Il sogno di Maranella: ripercorrere la strada dell’amico Vitturini
E' uno dei migliori under dell'Eccellenza, nonchè il leader dell'edizione 2017 del Trofeo "Giovane Promessa". E il 19enne centrocampista offensivo della Virtus Teramo Domenico Maranella. Nato il 15...
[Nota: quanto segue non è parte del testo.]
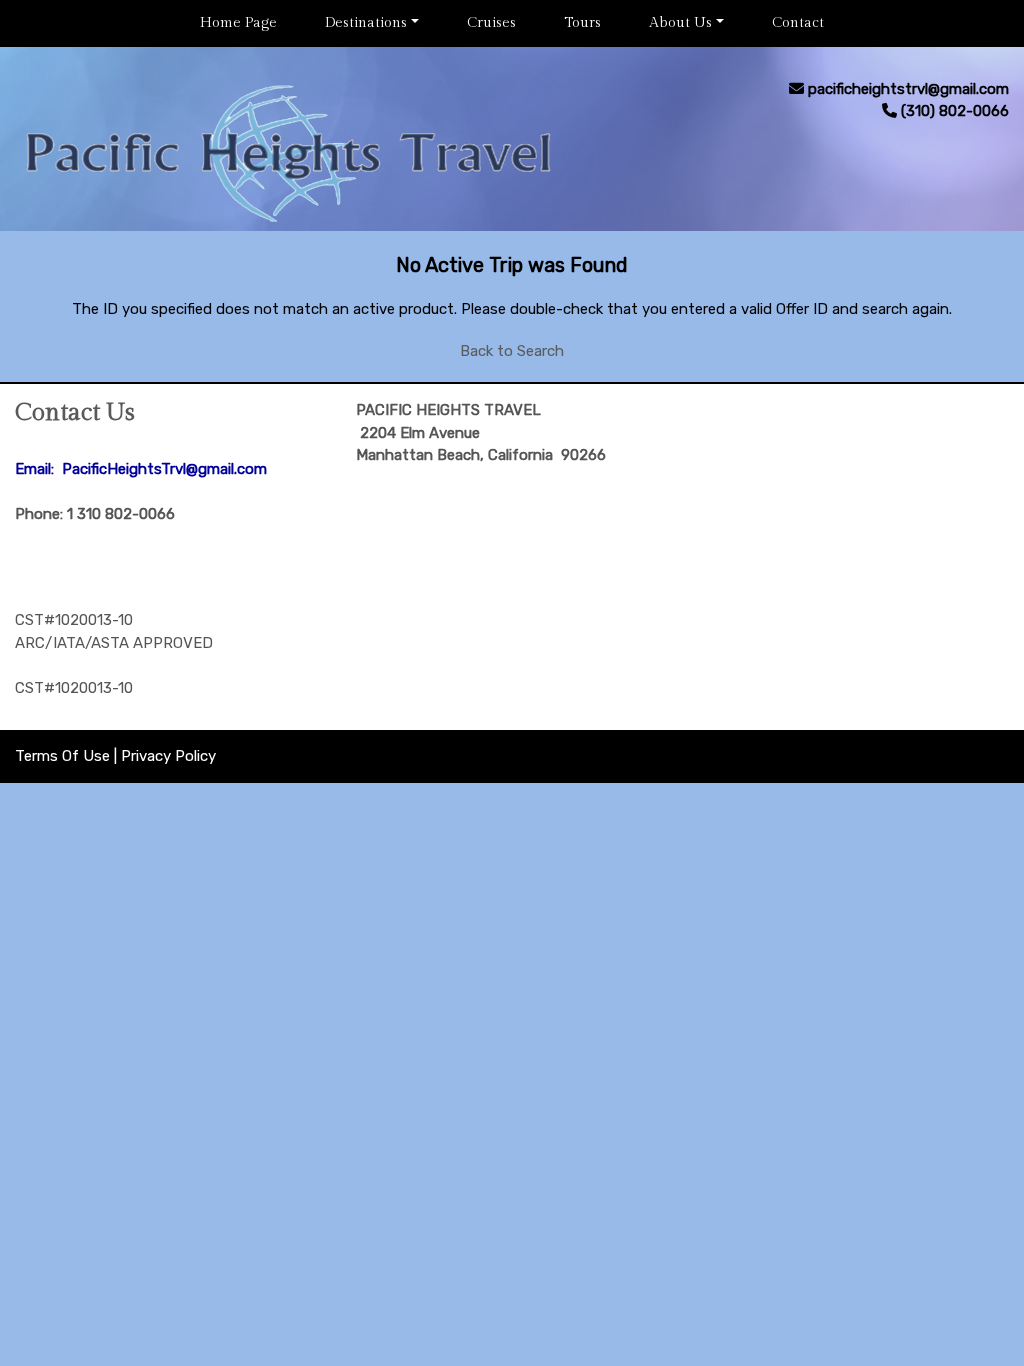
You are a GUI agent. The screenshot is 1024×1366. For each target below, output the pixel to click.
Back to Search (512, 351)
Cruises (491, 23)
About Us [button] (680, 23)
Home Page (238, 23)
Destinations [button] (366, 23)
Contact (798, 23)
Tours (582, 23)
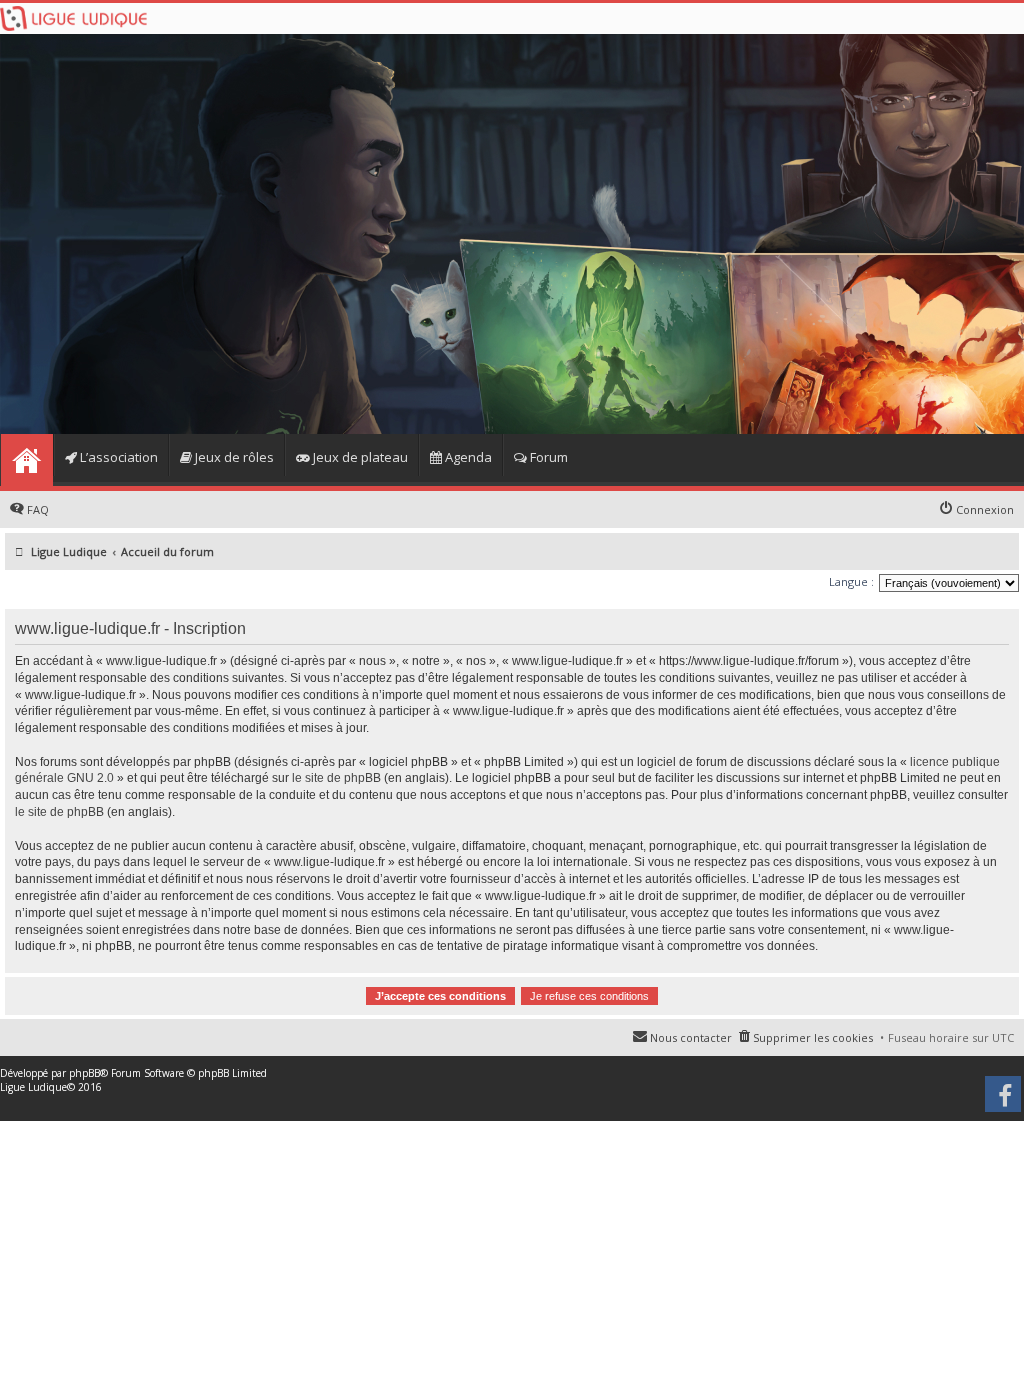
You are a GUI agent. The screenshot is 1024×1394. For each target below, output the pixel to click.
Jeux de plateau (359, 457)
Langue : (851, 581)
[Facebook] (1004, 1101)
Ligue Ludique (33, 1087)
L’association (117, 457)
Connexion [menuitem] (985, 509)
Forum (547, 457)
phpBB (84, 1073)
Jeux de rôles (233, 457)
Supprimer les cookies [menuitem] (813, 1037)
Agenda (467, 457)
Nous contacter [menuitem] (691, 1037)
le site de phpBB (336, 778)
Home (26, 460)
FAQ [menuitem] (38, 509)
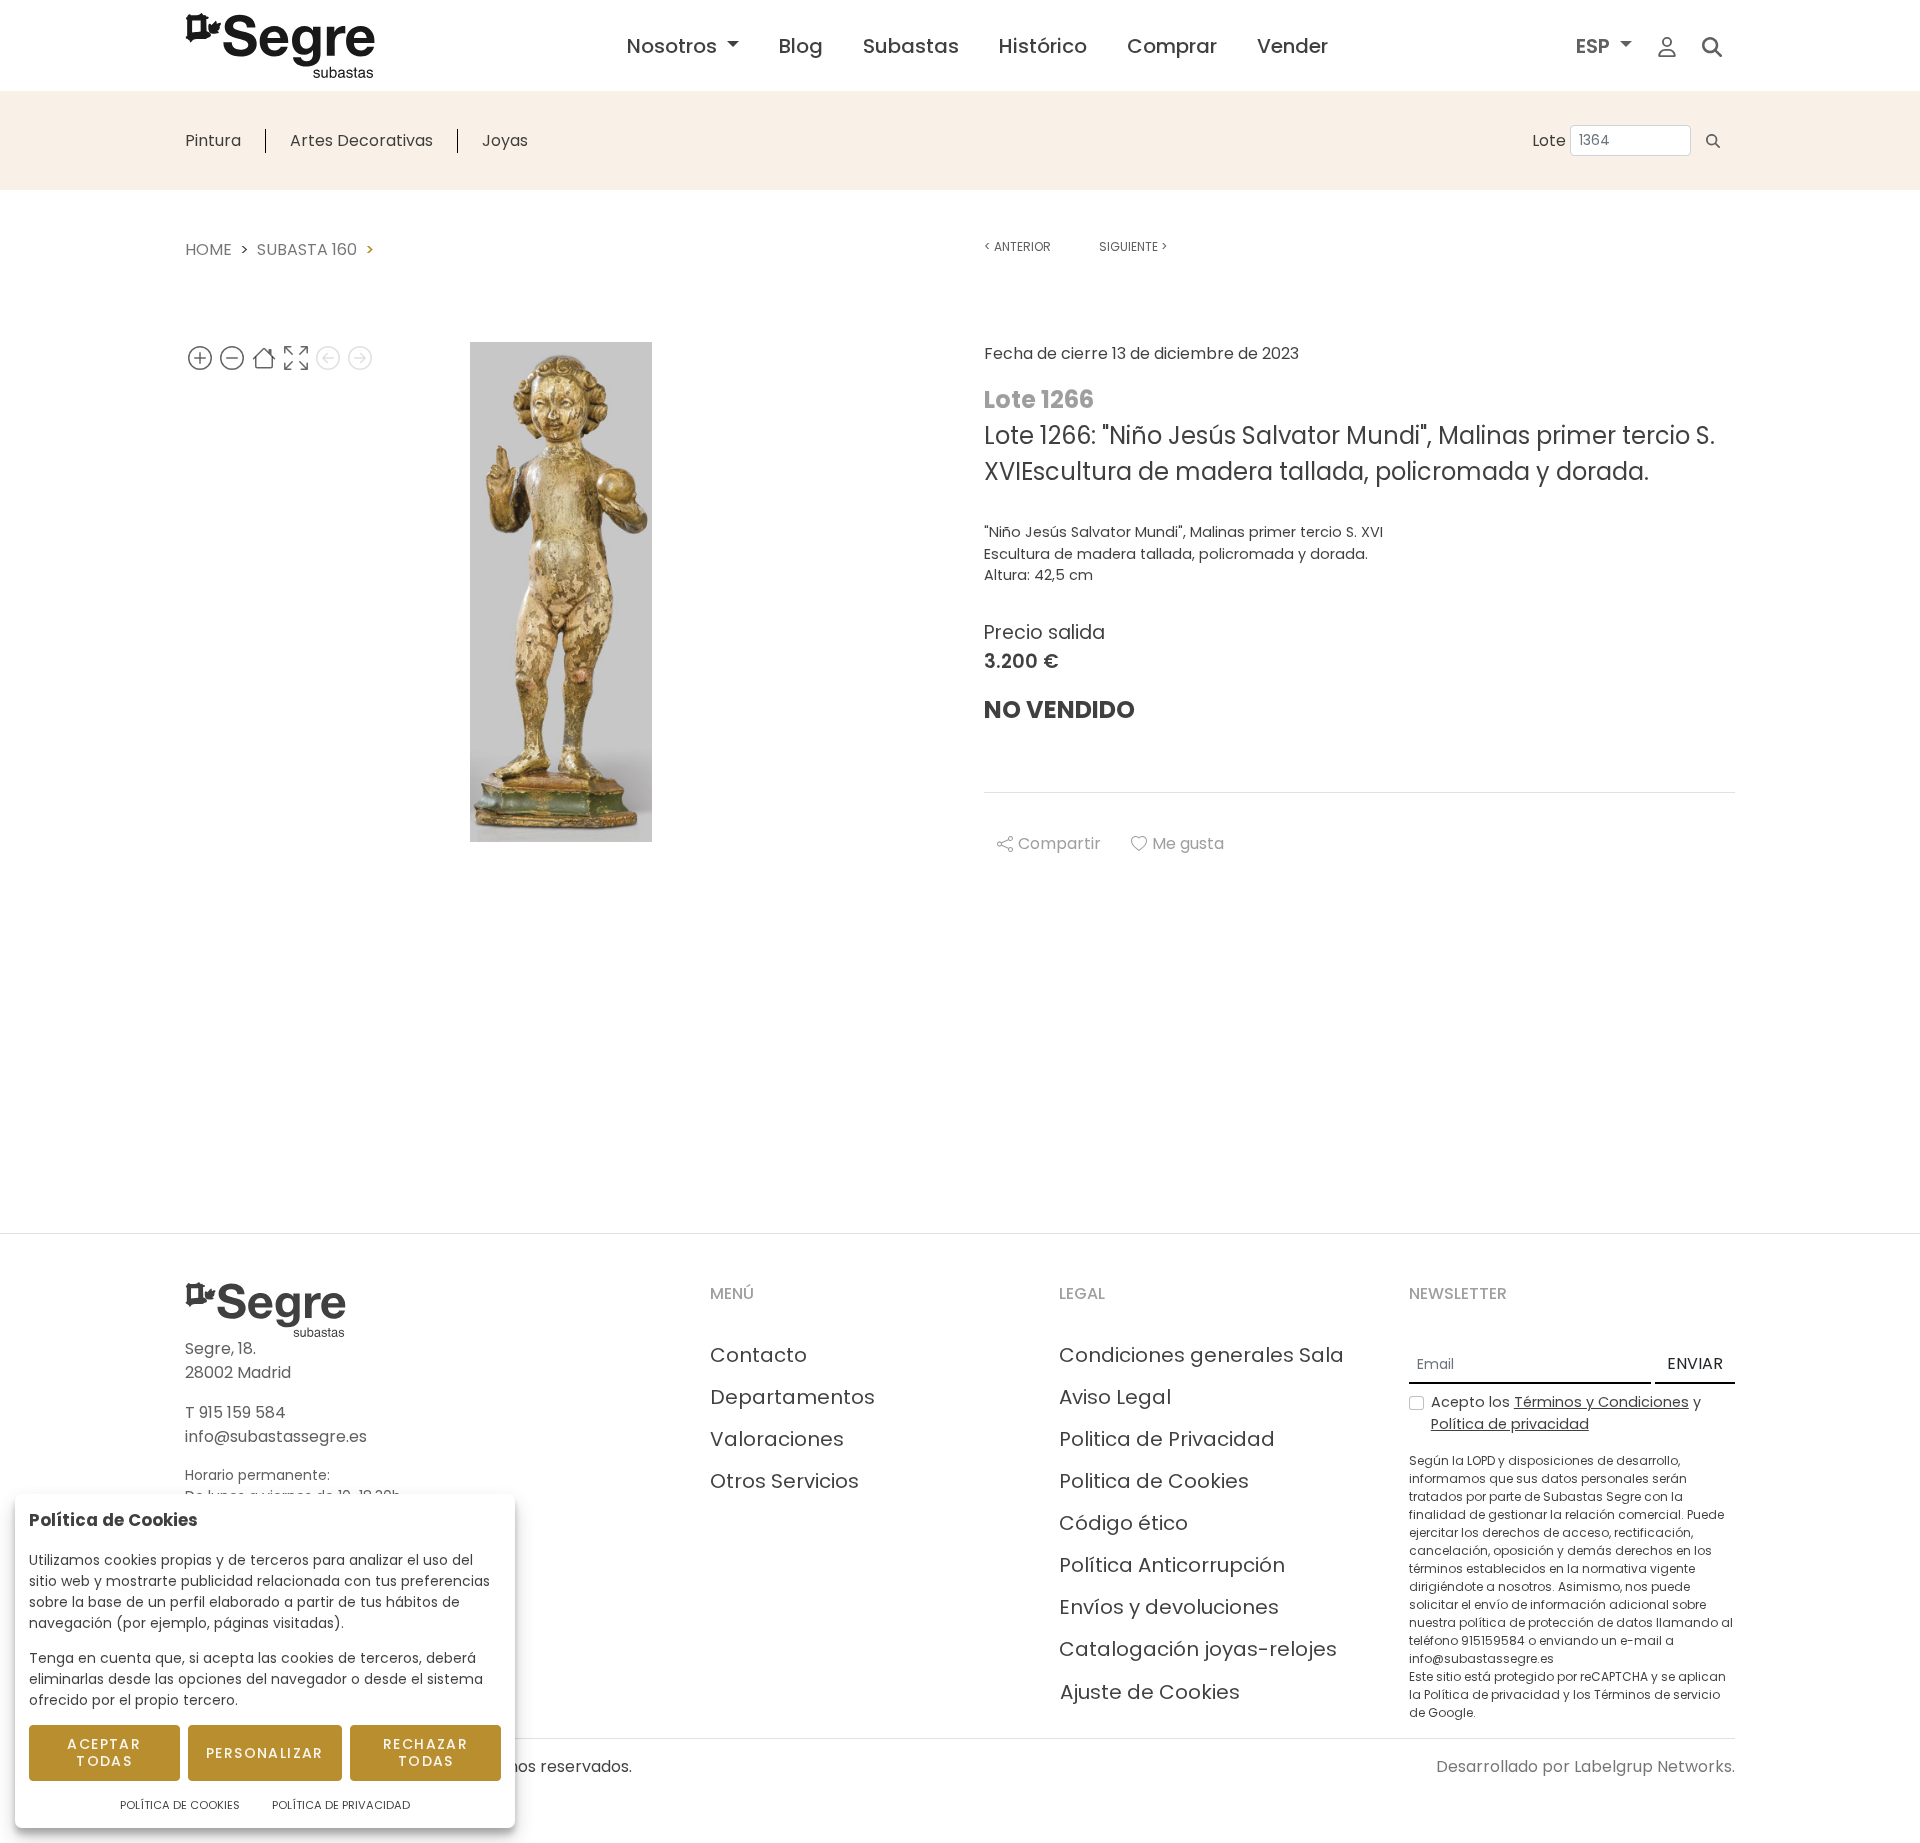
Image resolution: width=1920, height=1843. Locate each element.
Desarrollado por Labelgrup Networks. (1585, 1766)
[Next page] (360, 357)
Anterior (1017, 246)
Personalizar (265, 1753)
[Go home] (264, 357)
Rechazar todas (425, 1752)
E' uno dei migliori under dell'Eccellenza, nonchè il leader dell'edizione 2017 del Trofeo "Giovane Promessa". E il 19enne centrocampista offensivo della Virtus Teramo Domenico Maranella. Nato il 15 aprile 1997 ad Atri, Maranella vive con la famiglia a Cermignano, a due passi da scuola e campo di calcio, le principali, se non uniche occupazioni quotidiane. Il suo cartellino è di proprietà del San Nicolò, che dopo averlo fatto esordire giovanissimo (a soli 17 anni) nel corso del campionato conclusosi con la promozione in serie D della squadra di Epifani, lo ha mandato in giro a farsi le ossa. Prima al Pontevomano (Promozione), dove ha concluso la stagione con 4 reti, per poi girarlo alla Virtus Teramo, in Eccellenza. Qui il ragazzo, complice il ruolo (di mezzala destra) ricoperto nel 4-3-3 disegnato dal tecnico Capitanio, si è subito messo in evidenza. A suon di prestazioni e di gol: sei in totale, messi a segno in 17 gare, tutte disputate da titolare. «Devo ringraziare il mister», le sue prime parole, «per la fiducia accordatami. Giocare con continuità mi ha giovato. Sia dal punto di vista tecnico-tattico che della personalità». Sei reti e tutte decisive, per il ragazzo cresciuto calcisticamente nelle giovanili del Pescara. «Un'ottima scuola, dalla quale sono usciti tanti giocatori importanti. Una lista della quale spero, prima o poi, di far parte anch'io, come è successo al mio ex compagno di squadra Davide Vitturini. Per me non solo un amico fraterno, ma anche un vero e proprio punto di riferimento». Altro motivo di soddisfazione, per il poco più che maggiorenne centrocampista virtussino, è il primato nella classifica del già citato Trofeo "Giovane Promessa", organizzato dal comitato della Figc Abruzzo. «Considerata l'agguerrita concorrenza con cui mi devo confrontare settimanalmente», spiega, «per me è un vero onore guardare tutti dall'alto in basso. Cosa che spero di fare anche a fine stagione».
Ambidestro (ma con una predilezione per il destro), Maranella in realtà ha nel gioco aereo la sua arma letale. Quattro delle sei reti sin qui realizzate, sono infatti scaturite da altrettanti colpi di testa. Il più bello? «Quello, importantissimo, messo a segno nell'1-0 rifilato al blasonato Paterno», conclude il classe '97, che tra lezioni ed allenamenti, ha un altro importante obiettivo: partecipare al prossimo Torneo delle Regioni. «Spero di esserci», conferma, «dopo che nelle due stagioni precedenti mi sono fermato alle selezioni».
La classifica marcatori. 13 reti: Terriaca (Amiternina, 2 rig.), Miccichè (Francavilla), Lazzarini (Alba Adriatica, 3 rig.); 10 reti: Orta (RC Angolana, 2 rig.); 9 reti: Di Gennaro (Francavilla, 1 rig.), Augelli (Cupello, 1 rig.), Antignani (River Chieti 65, 4 rig.); 8 reti: Lepre (Capistrello, 3 rig.).